# Bean me up ??



## grumpydaddy (Oct 20, 2014)

A hand grinder that I came across by chance..... On ebay and I would have passed it by but for the shape looking very "wrong"

I watched the old kickstarter video where the suggested retail would be 80 euros....

https://www.kickstarter.com/projects/beanmeup/bean-me-up-the-new-generation-in-coffee-grinding

ebay price is in this instance £156...... http://www.ebay.co.uk/itm/Finum-4805000-Bean-Me-Up-Coffee-Grinder-Plastic-Black-17-x-17-x-17-5-cm-Free-De-/162525879284?hash=item25d74c1bf4:g:ttYAAOSwtGlZI8jY

$70 on Amazon USA https://www.amazon.com/finum-BEAN-ME-UP-black/dp/B01C46BOJS

It seems to have been around for 2 years.... Anybody know anything more


----------



## Phobic (Aug 17, 2016)

don't know anything sorry, £156 seems a lot to pay for ceramic burrs though.

$70 is much more like it, compares well to the porlex, would depends on how much you could get it landed for.

big disadvantage is it's not as portable as the porlex.
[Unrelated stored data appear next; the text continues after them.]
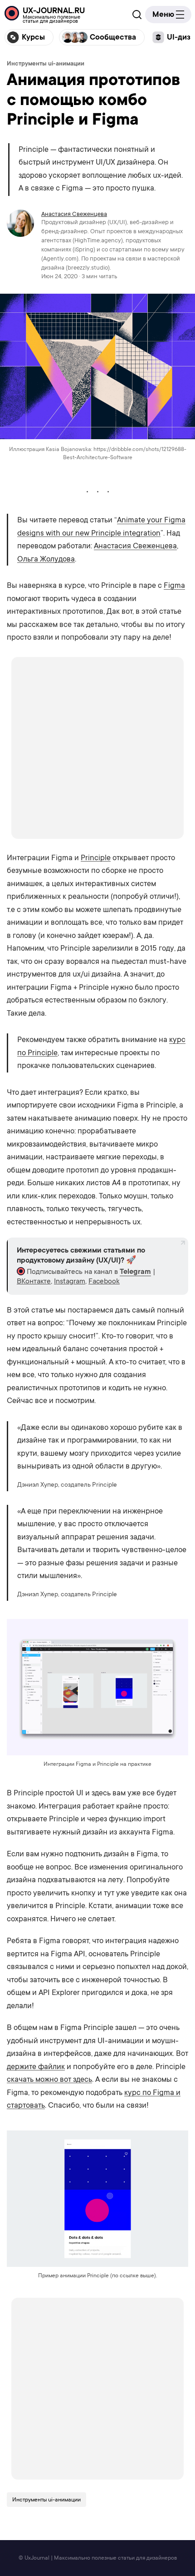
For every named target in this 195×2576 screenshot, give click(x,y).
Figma (174, 585)
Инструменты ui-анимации (45, 63)
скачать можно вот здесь (49, 2079)
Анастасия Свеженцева (74, 213)
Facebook (104, 1281)
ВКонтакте (34, 1281)
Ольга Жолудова (46, 559)
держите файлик (36, 2066)
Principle (96, 857)
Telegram (135, 1272)
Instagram (69, 1281)
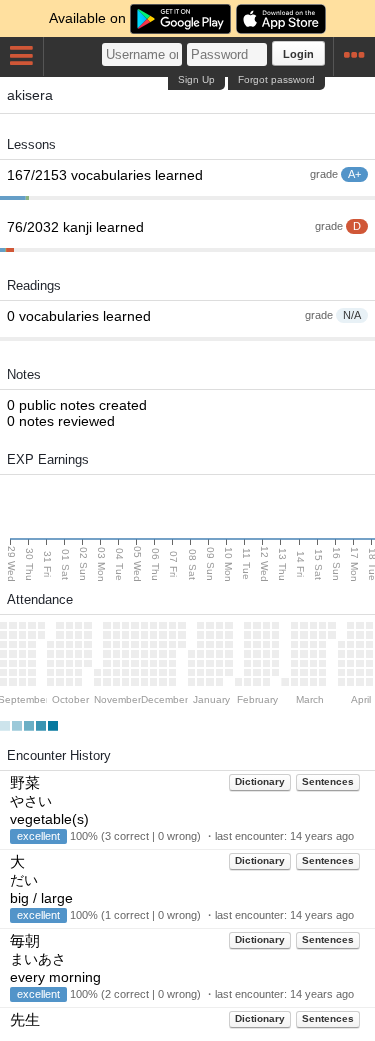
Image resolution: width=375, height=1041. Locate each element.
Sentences (328, 781)
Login (298, 54)
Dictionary (260, 781)
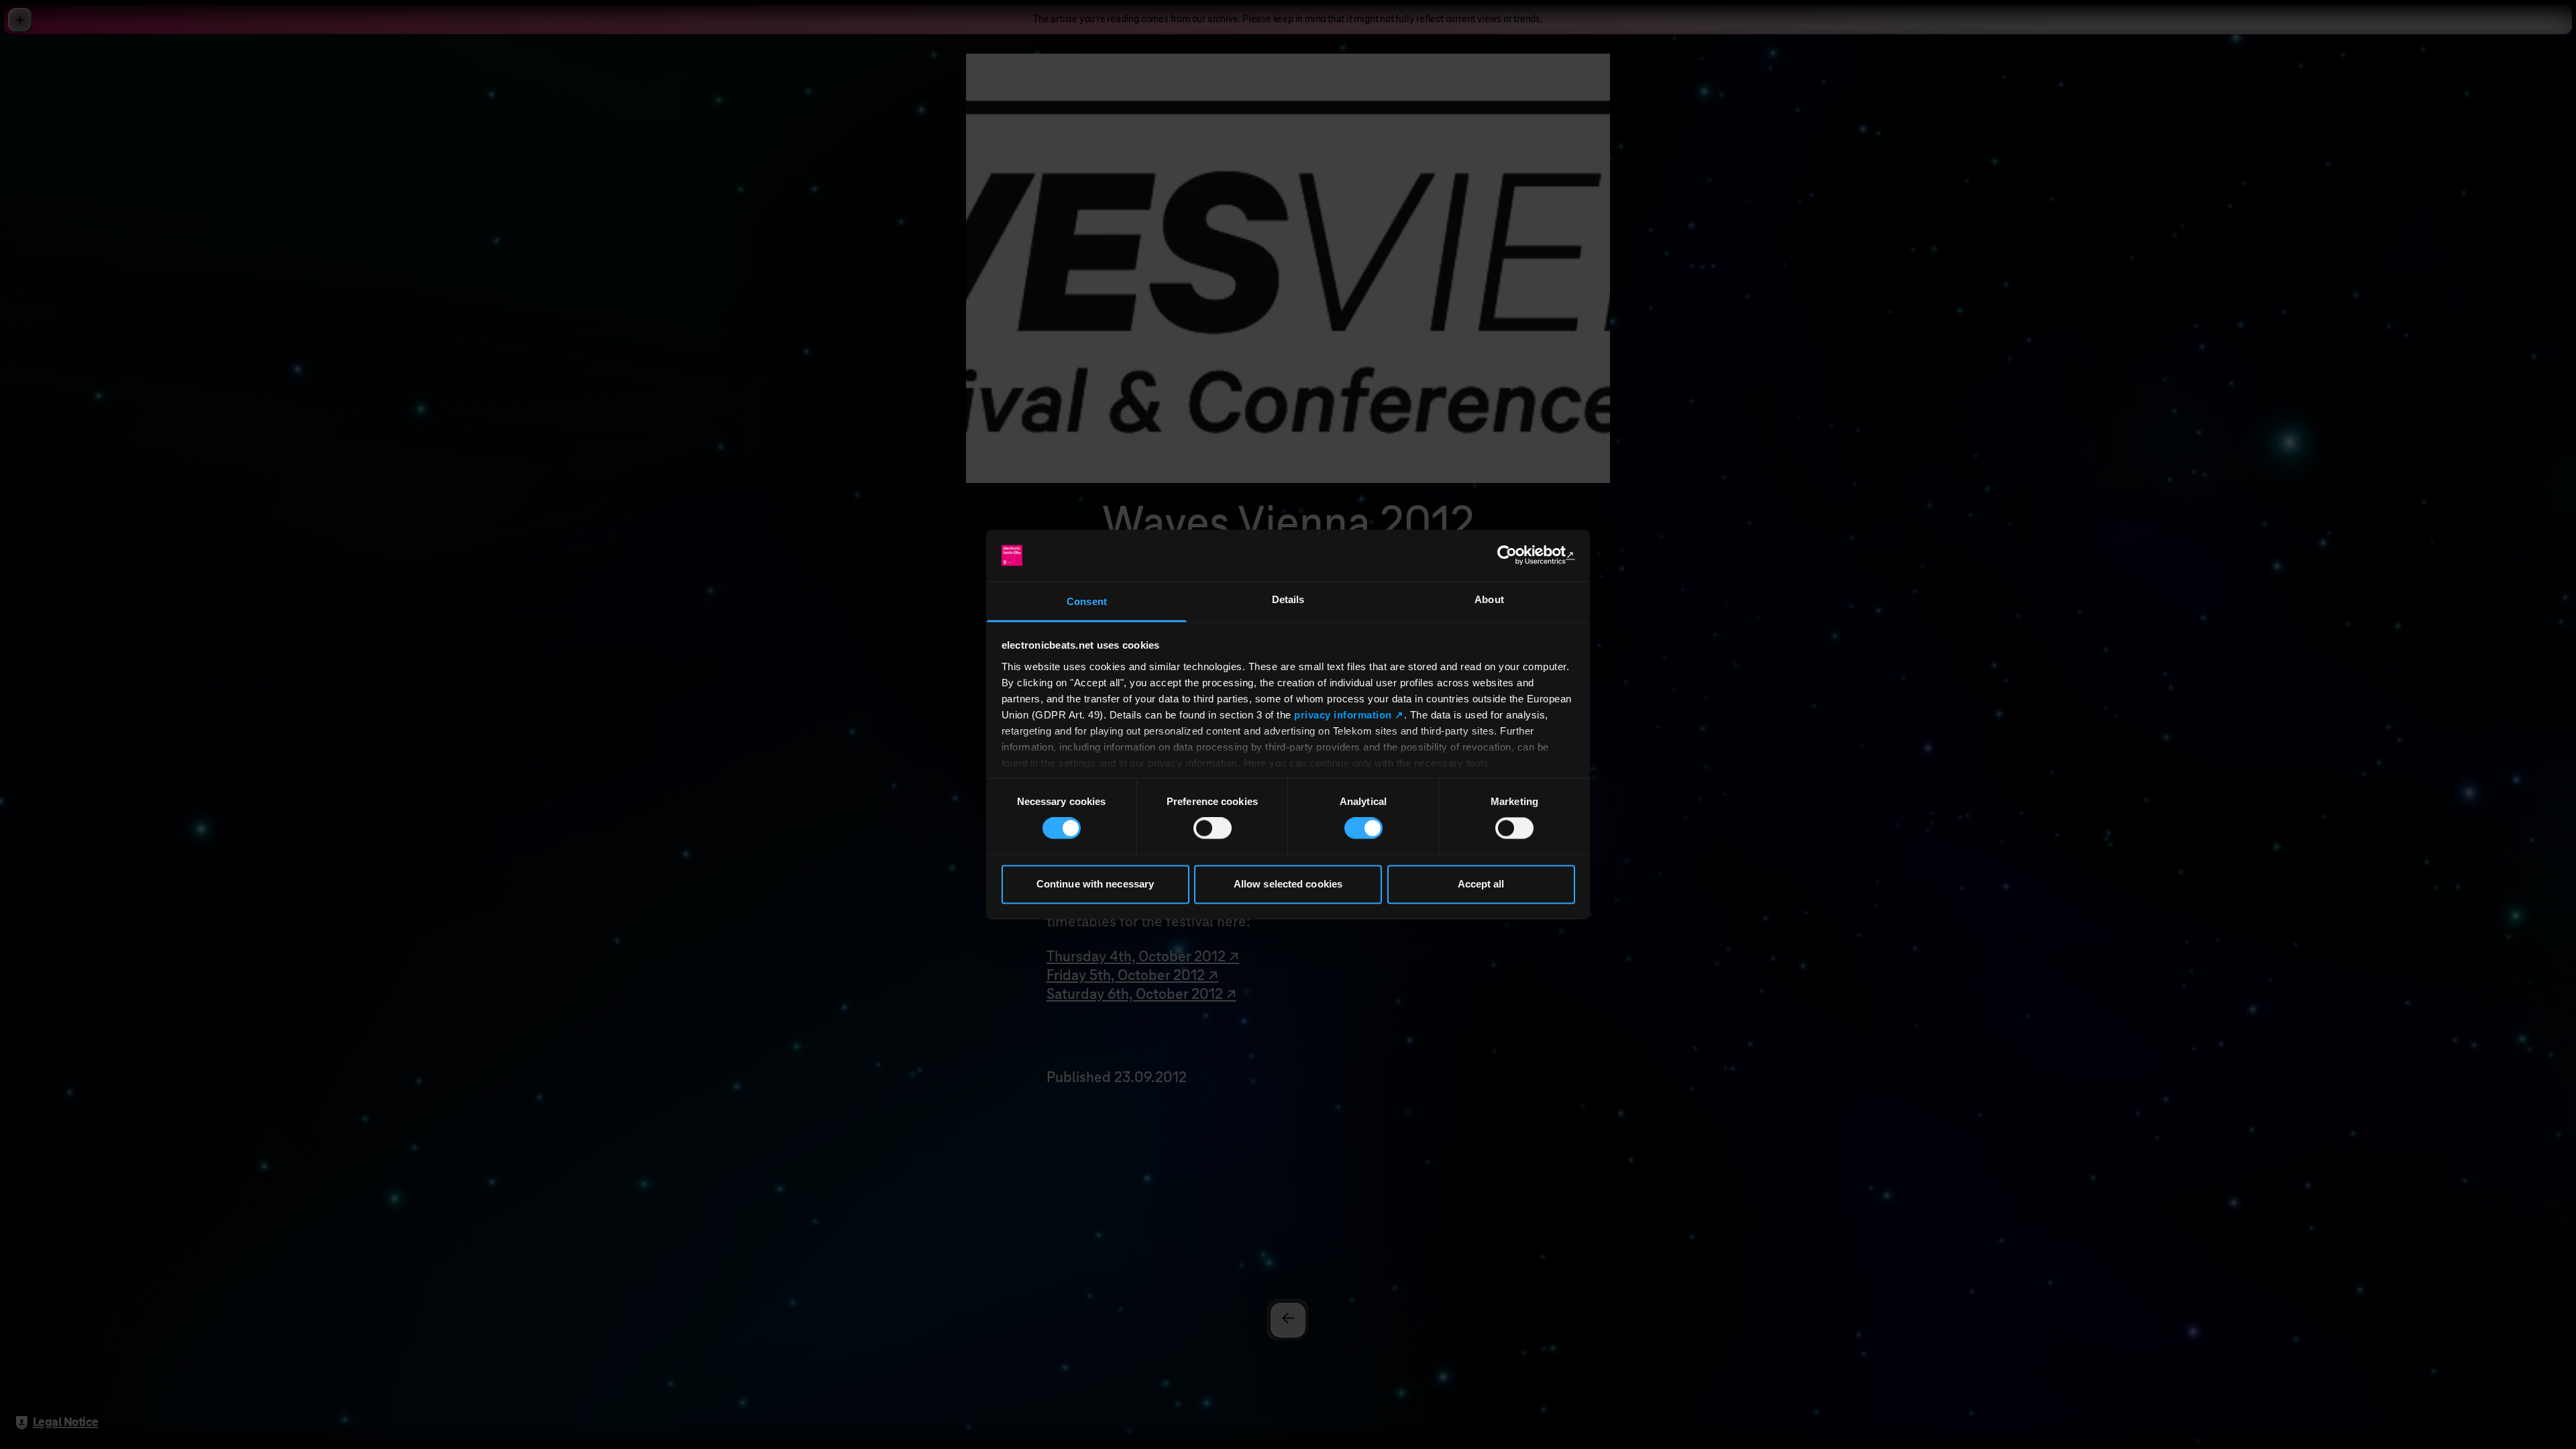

for around £156 there are some good steel burr hand grinders out there.....


----------



## MWJB (Feb 28, 2012)

I wouldn't touch it.


----------



## 4515 (Jan 30, 2013)

Just opened the ebay page and spat my coffee out

Who would design a grinder in that shape ?


----------



## MWJB (Feb 28, 2012)

working dog said:


> Just opened the ebay page and spat my coffee out
> 
> Who would design a grinder in that shape ?


Somebody who made a hand grinder that was so bizarrely hard to turn that it needed anchoring on a bench


----------



## Missy (Mar 9, 2016)

working dog said:


> Just opened the ebay page and spat my coffee out
> 
> Who would design a grinder in that shape ?


What as opposed to the majority of phallic monstrosities most people produce?!

I actually thing it's cute. You'd really need the bulb to fit in your hand though.


----------



## 4515 (Jan 30, 2013)

Missy said:


> What as opposed to the majority of phallic monstrosities most people produce?!
> 
> I actually thing it's cute. You'd really need the bulb to fit in your hand though.


Probably why I went for something more square.

Phallic ? Painful !


----------



## Missy (Mar 9, 2016)

working dog said:


> Probably why I went for something more square.
> 
> Phallic ? Painful !
> 
> View attachment 27981


I think we are talking handgrinders here?!? ?


----------



## 4515 (Jan 30, 2013)

Missy said:


> I think we are talking handgrinders here?!? 藍


I stand corrected


----------



## Missy (Mar 9, 2016)

working dog said:


> I stand corrected


You might need to see your GP... I'm not surprised you are standing....


----------



## hotmetal (Oct 31, 2013)

working dog said:


> Just opened the ebay page and spat my coffee out
> 
> Who would design a grinder in that shape ?


Yes, it's almost as if someone said to him "I tried to improve on the usual design of hand grinder and it all went pear-shaped" and he took it literally and thought he'd have a go too.


----------